● **WHAT TO PRODUCE**
Your task is to copy the lines from the line containing "Given: Select the 01 10日締め group radio" through the end of the listing below, both included, without any pictures.
********************
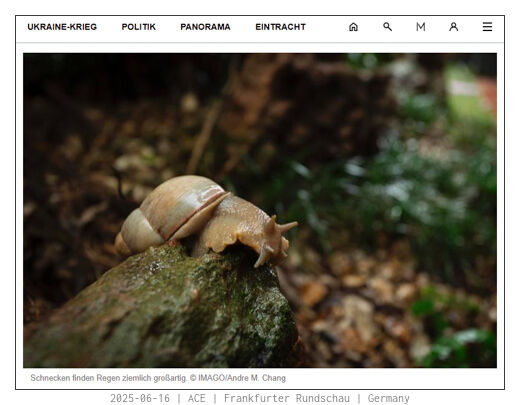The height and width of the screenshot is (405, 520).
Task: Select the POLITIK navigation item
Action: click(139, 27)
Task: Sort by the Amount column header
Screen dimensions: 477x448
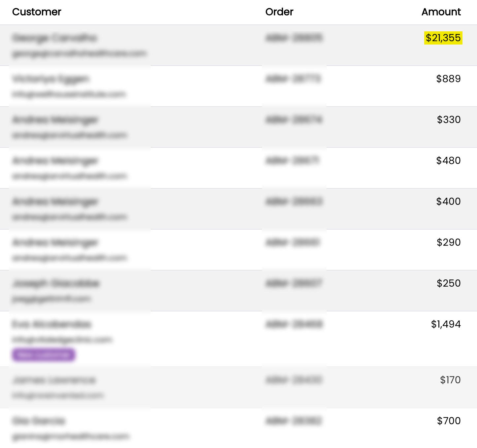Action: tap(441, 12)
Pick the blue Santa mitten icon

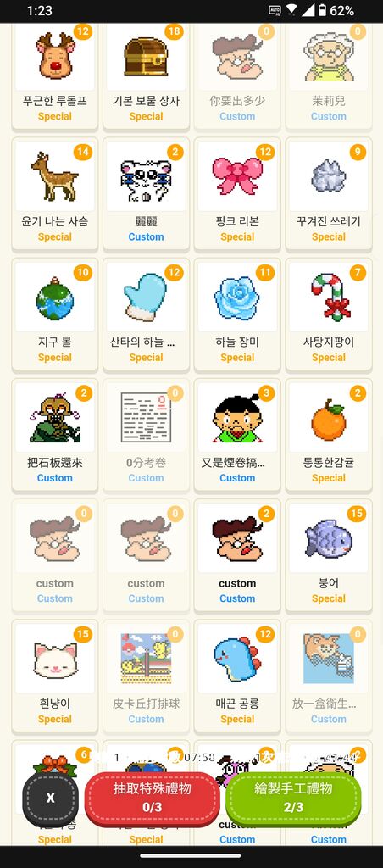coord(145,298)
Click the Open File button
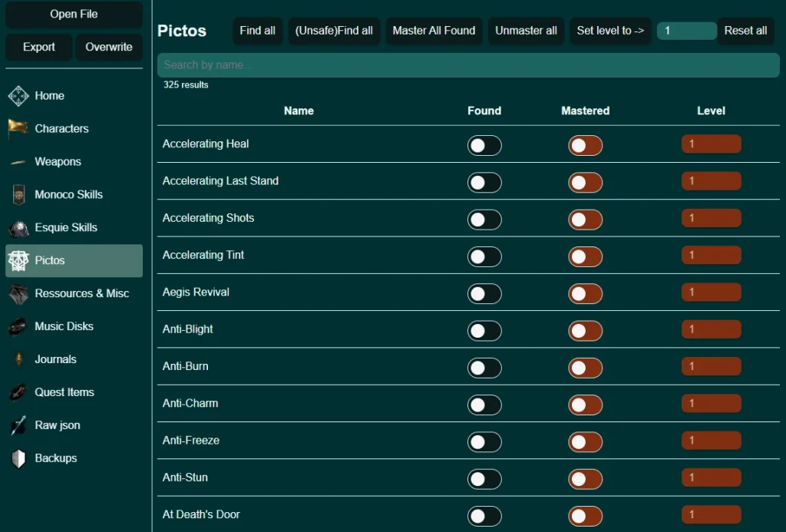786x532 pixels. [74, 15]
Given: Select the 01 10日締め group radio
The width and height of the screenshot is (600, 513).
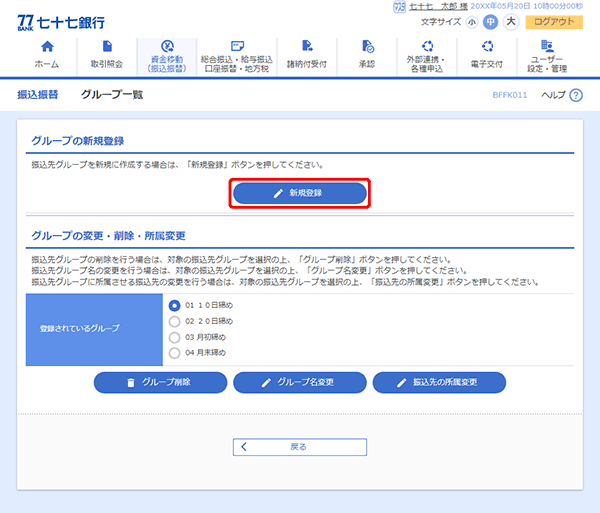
********************
● **RESULT**
Given: Select the 01 10日締め group radio
The width and height of the screenshot is (600, 513).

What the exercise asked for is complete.